• TASK
Among the records below, how many lines contain the word "computer"? The answer is a single number.

Dataset items:

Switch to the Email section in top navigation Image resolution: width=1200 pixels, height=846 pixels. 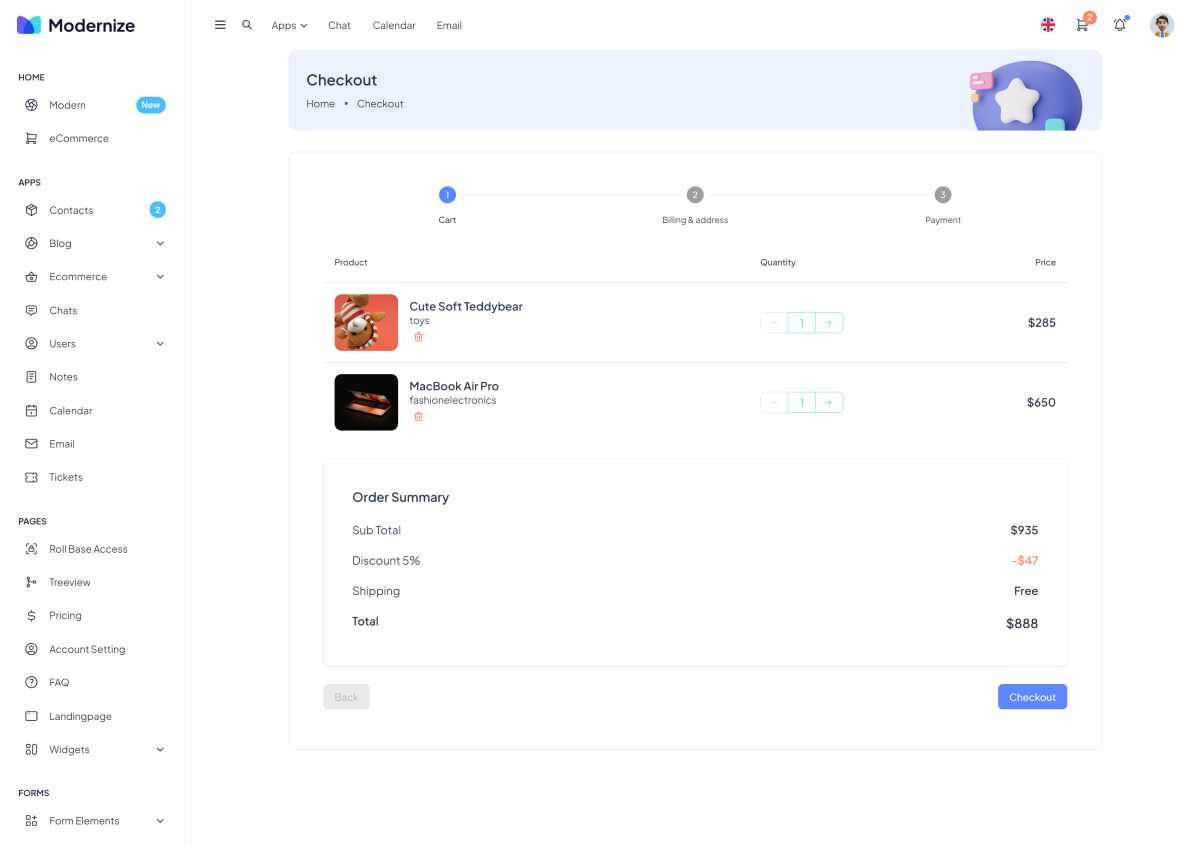pos(449,25)
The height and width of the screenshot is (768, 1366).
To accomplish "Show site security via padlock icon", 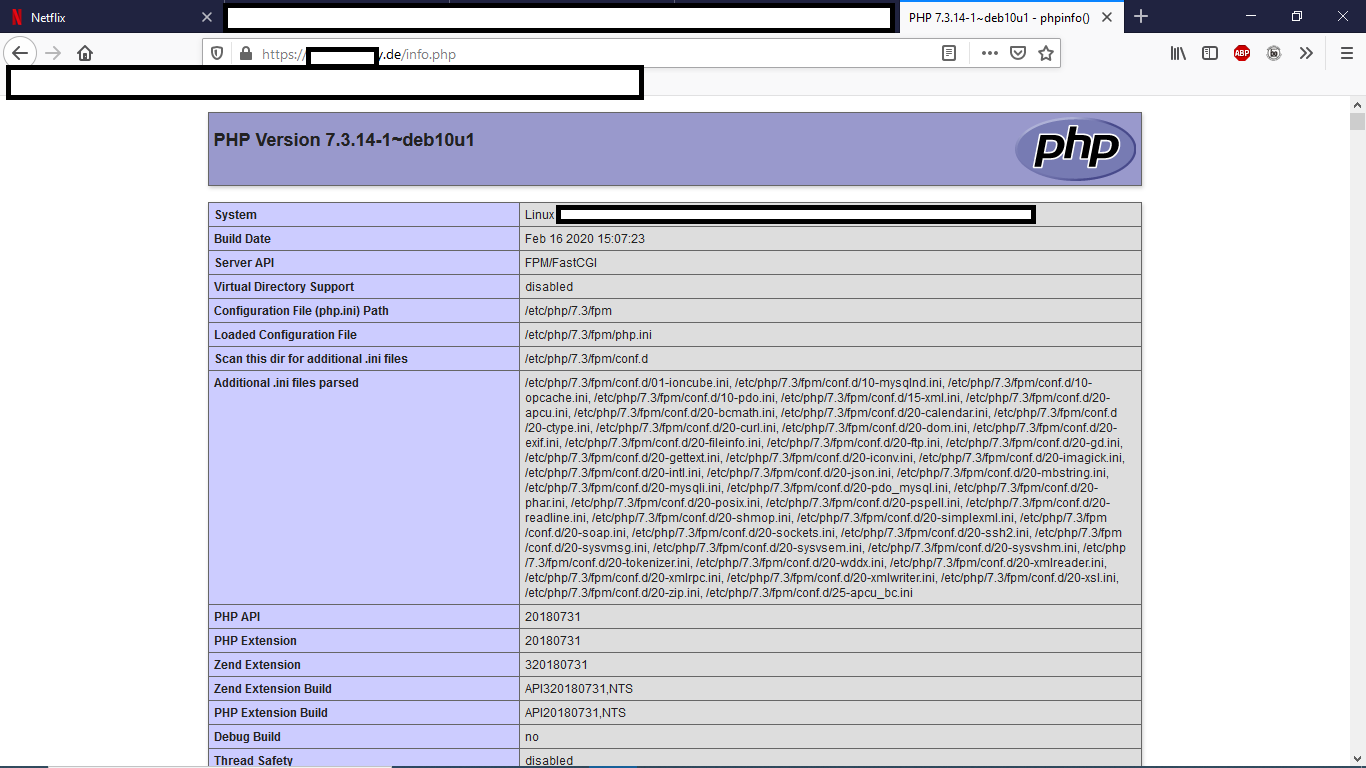I will coord(243,54).
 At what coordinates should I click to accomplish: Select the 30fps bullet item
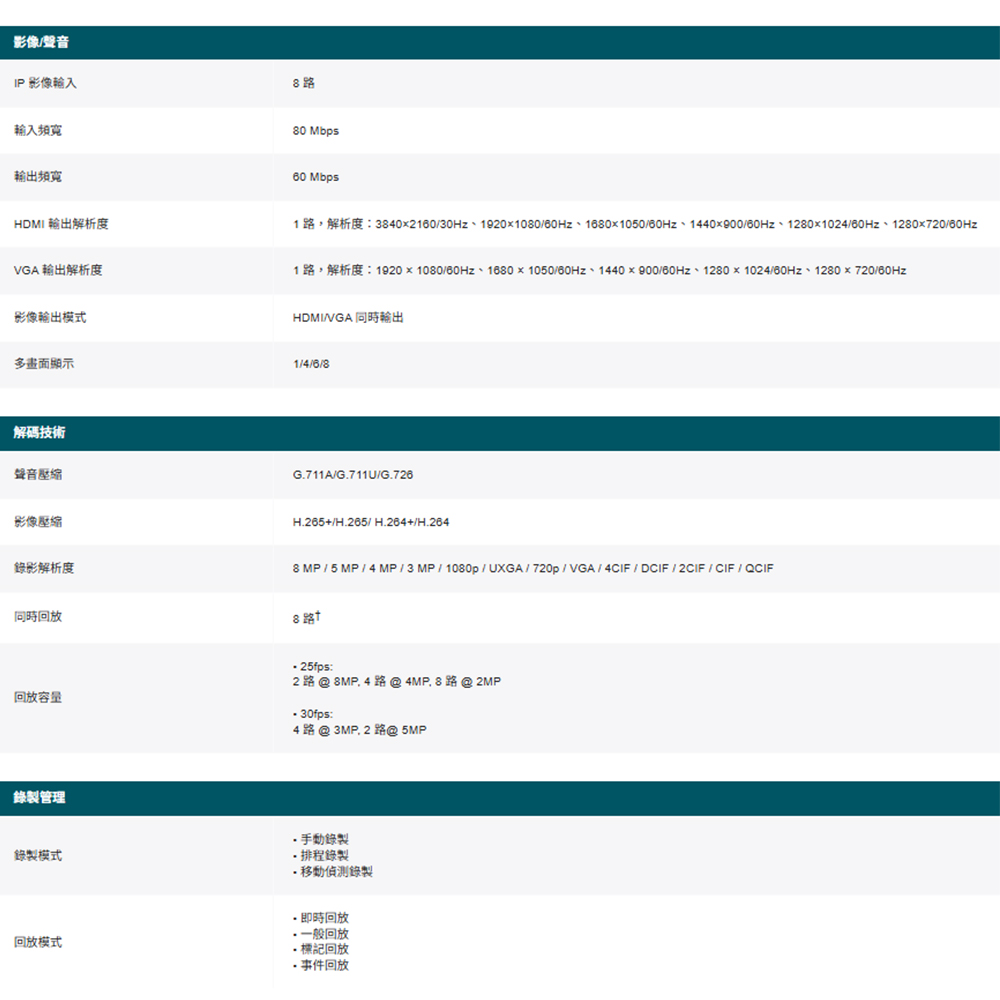click(314, 714)
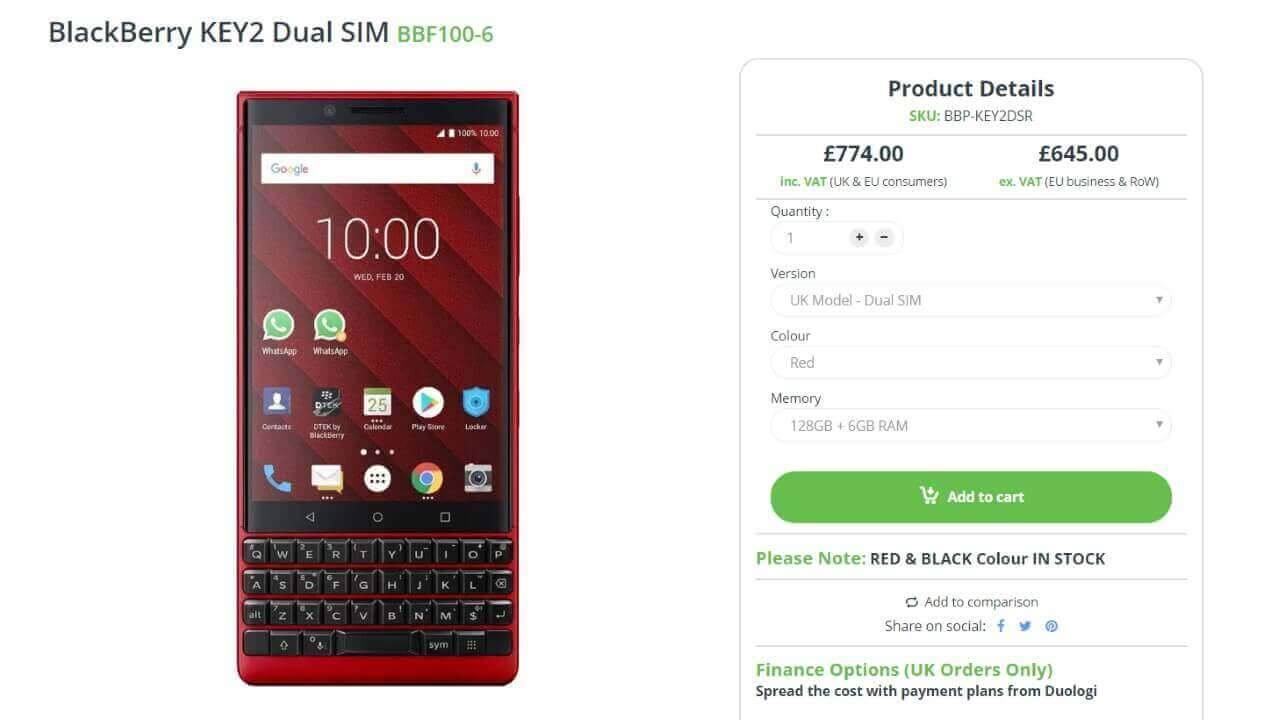This screenshot has height=720, width=1280.
Task: Click the cart icon on Add to cart
Action: (x=928, y=496)
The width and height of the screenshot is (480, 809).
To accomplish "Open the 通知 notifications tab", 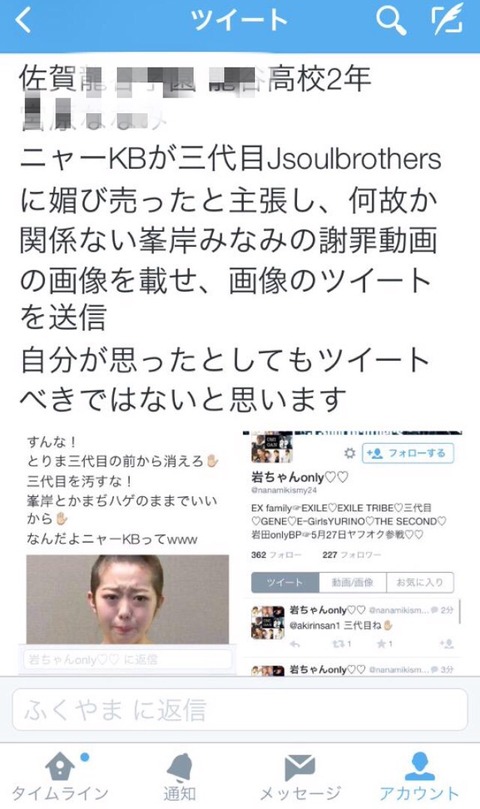I will (180, 776).
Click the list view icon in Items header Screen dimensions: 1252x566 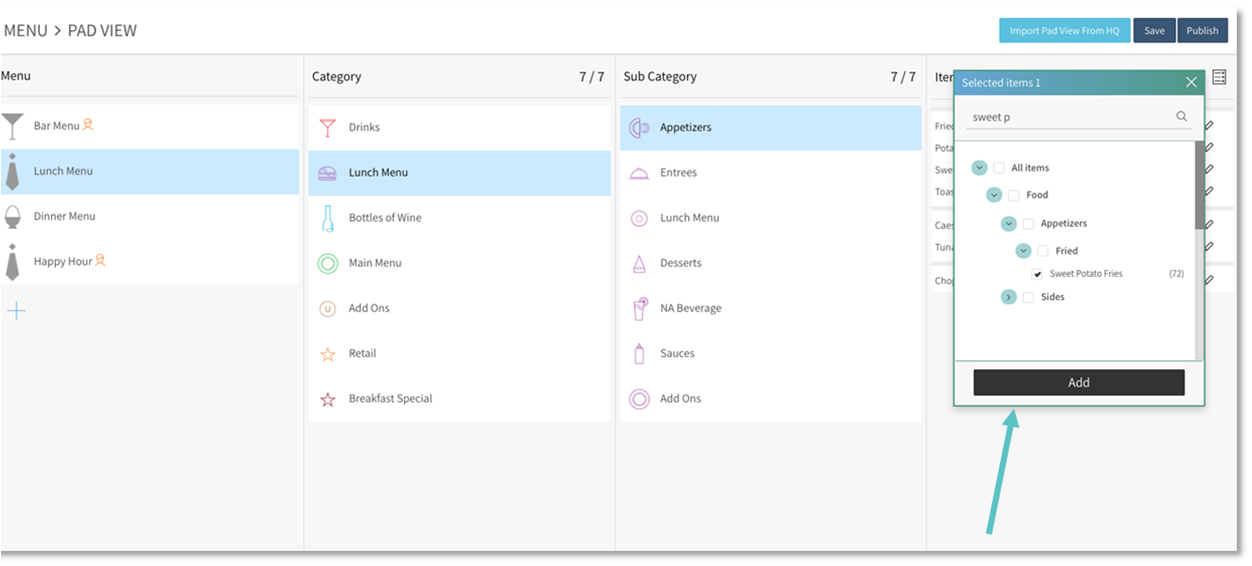[1219, 77]
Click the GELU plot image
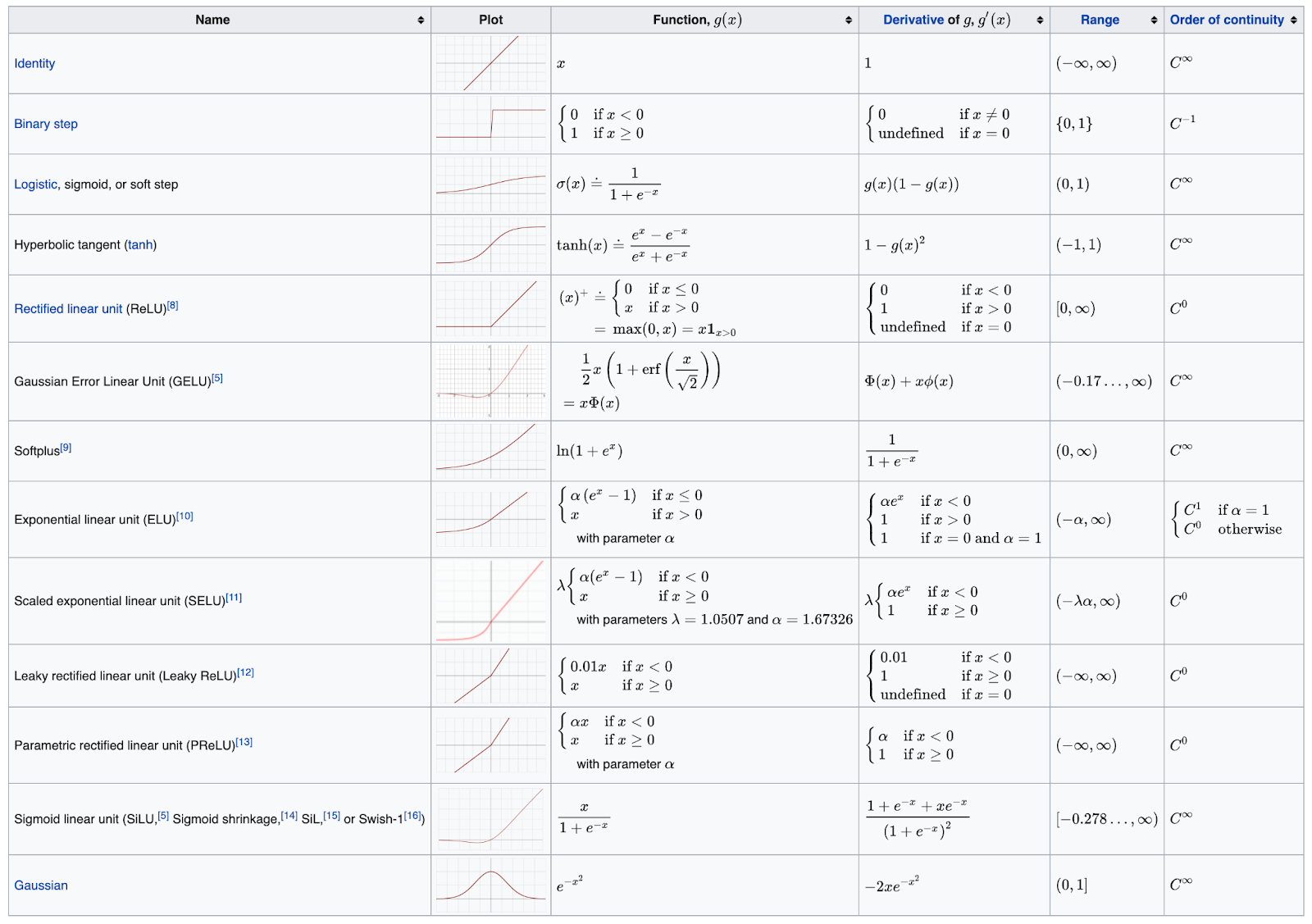This screenshot has width=1312, height=924. [x=490, y=381]
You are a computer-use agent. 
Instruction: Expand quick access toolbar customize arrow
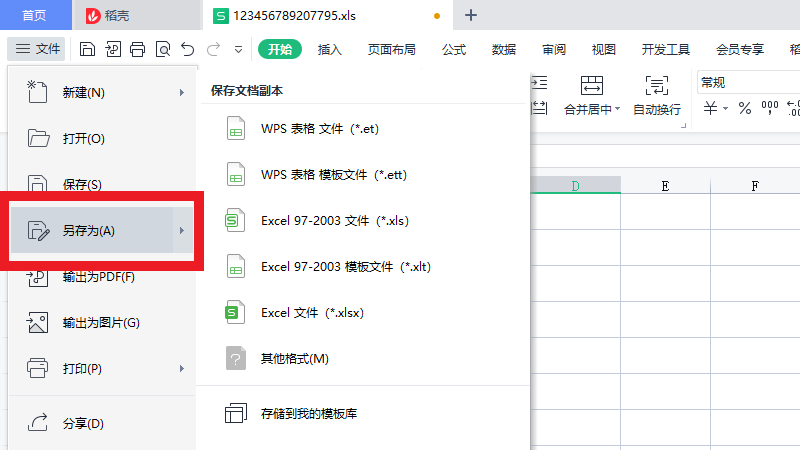click(238, 49)
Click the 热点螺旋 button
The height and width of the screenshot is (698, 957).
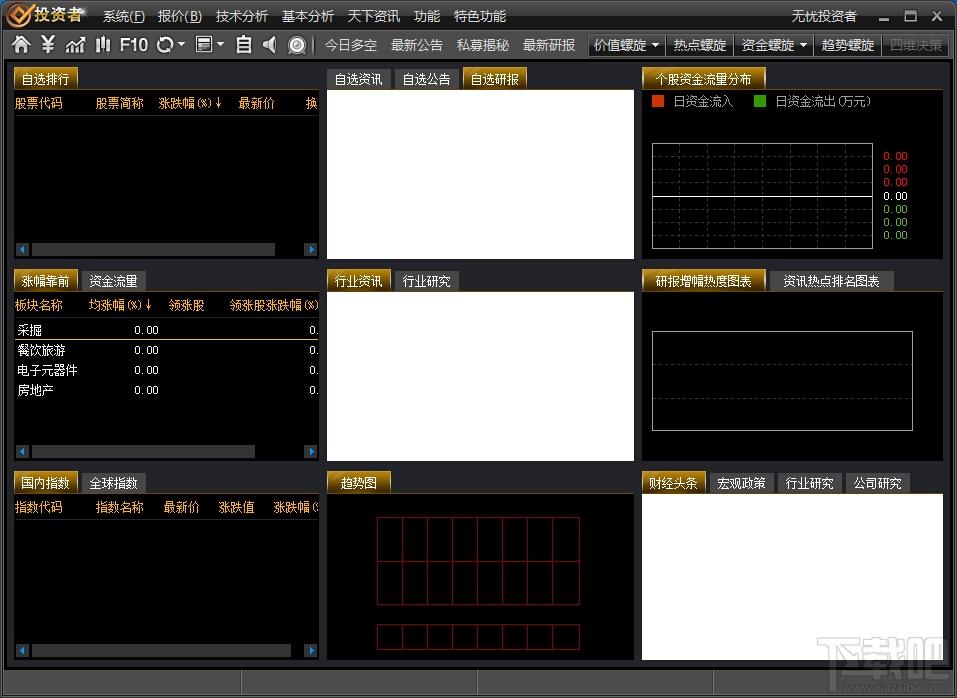pyautogui.click(x=699, y=45)
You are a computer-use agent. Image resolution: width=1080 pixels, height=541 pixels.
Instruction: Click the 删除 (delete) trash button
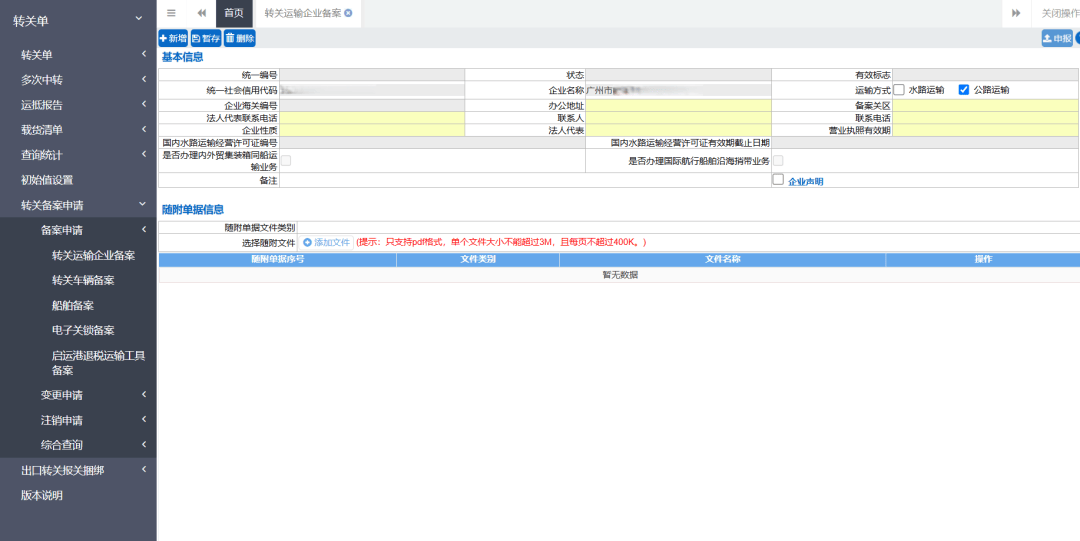[x=239, y=38]
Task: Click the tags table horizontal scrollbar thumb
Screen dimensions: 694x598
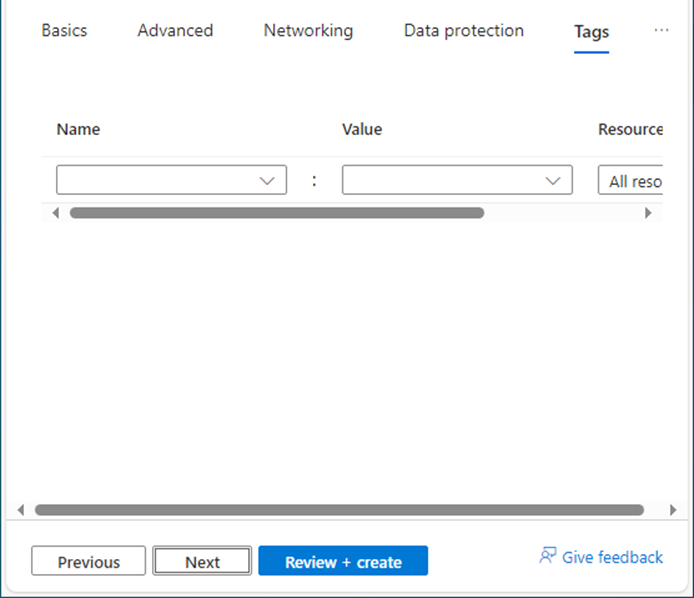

• SOLUTION FOR THIS PROBLEM
2